▶ Task item
Provide a verbatim copy of all the records below, leaving the images out.

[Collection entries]
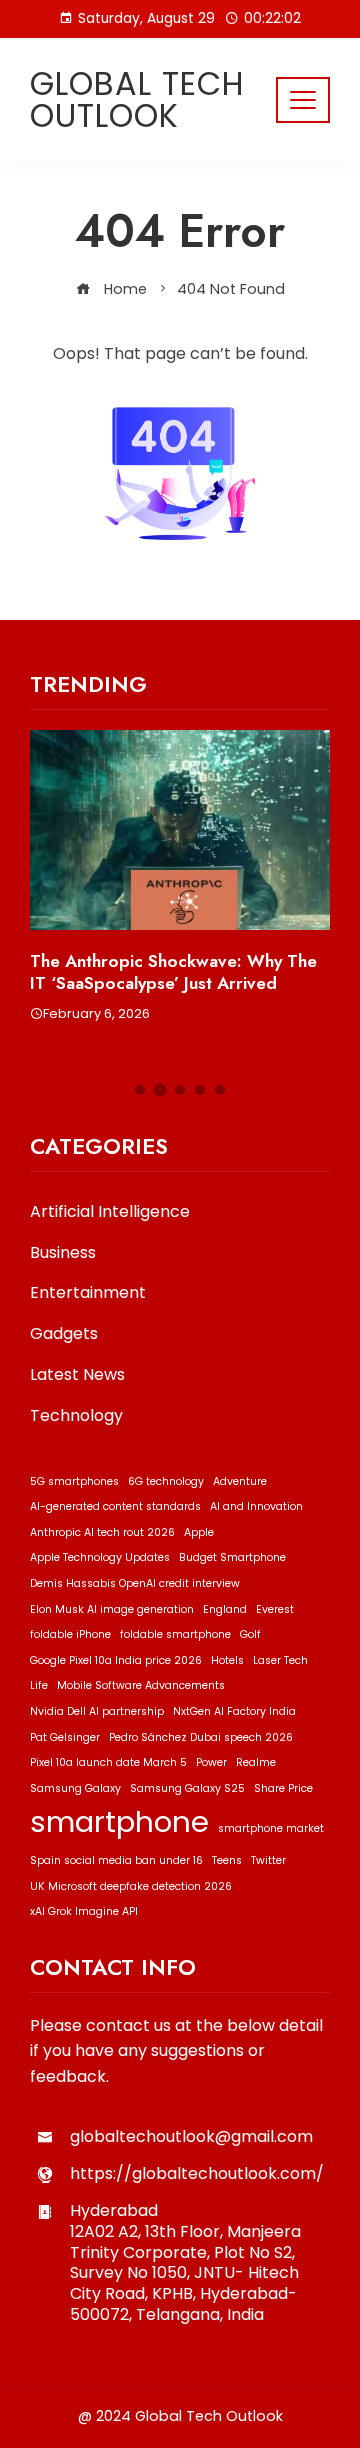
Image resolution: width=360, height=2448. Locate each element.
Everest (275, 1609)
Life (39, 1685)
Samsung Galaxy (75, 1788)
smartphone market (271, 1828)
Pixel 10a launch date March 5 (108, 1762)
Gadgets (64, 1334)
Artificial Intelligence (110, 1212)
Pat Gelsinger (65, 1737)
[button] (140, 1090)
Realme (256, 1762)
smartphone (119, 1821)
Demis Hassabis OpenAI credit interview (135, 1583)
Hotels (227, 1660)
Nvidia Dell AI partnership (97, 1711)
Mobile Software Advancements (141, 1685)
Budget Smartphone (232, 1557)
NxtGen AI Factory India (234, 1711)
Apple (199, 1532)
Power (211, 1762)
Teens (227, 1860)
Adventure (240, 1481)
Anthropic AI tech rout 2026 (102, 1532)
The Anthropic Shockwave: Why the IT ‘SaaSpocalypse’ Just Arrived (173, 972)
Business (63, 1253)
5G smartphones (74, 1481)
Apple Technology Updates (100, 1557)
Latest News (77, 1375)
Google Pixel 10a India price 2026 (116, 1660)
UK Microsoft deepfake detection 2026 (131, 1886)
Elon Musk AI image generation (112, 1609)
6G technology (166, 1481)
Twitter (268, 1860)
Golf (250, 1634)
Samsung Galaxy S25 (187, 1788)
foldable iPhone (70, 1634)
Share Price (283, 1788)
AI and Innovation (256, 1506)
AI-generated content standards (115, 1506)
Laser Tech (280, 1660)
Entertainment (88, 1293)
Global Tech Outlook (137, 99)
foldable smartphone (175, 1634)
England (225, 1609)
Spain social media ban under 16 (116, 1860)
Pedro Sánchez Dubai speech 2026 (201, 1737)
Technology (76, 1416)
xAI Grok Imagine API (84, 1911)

▶ Exercise response
Image resolution: width=360, height=2448. Locate each element.
Everest (275, 1609)
Life (39, 1685)
Samsung Galaxy (75, 1788)
smartphone market (271, 1828)
Pixel 10a launch date March 5 (108, 1762)
Gadgets (64, 1334)
Artificial Intelligence (110, 1212)
Pat Gelsinger (65, 1737)
[button] (140, 1090)
Realme (256, 1762)
smartphone (119, 1821)
Demis Hassabis OpenAI credit interview (135, 1583)
Hotels (227, 1660)
Nvidia Dell AI partnership (97, 1711)
Mobile Software Advancements (141, 1685)
Budget Smartphone (232, 1557)
NxtGen AI Factory India (234, 1711)
Apple (199, 1532)
Power (211, 1762)
Teens (227, 1860)
Adventure (240, 1481)
Anthropic AI tech rout 2026 (102, 1532)
The Anthropic Shockwave: Why the IT ‘SaaSpocalypse’ Just Arrived (173, 972)
Business (63, 1253)
5G smartphones (74, 1481)
Apple Technology Updates (100, 1557)
Latest News (77, 1375)
Google Pixel 10a India price 2026 (116, 1660)
UK Microsoft deepfake detection 2026 (131, 1886)
Elon Musk AI image generation (112, 1609)
6G technology (166, 1481)
Twitter (268, 1860)
Golf (250, 1634)
Samsung Galaxy S25 (187, 1788)
foldable iPhone (70, 1634)
Share Price (283, 1788)
AI and Innovation (256, 1506)
AI-generated content standards (115, 1506)
Laser Tech (280, 1660)
Entertainment (88, 1293)
Global Tech Outlook (137, 99)
foldable smartphone (175, 1634)
England (225, 1609)
Spain social media ban under 16 (116, 1860)
Pedro Sánchez Dubai speech 2026 (201, 1737)
Technology (76, 1416)
xAI Grok Imagine API (84, 1911)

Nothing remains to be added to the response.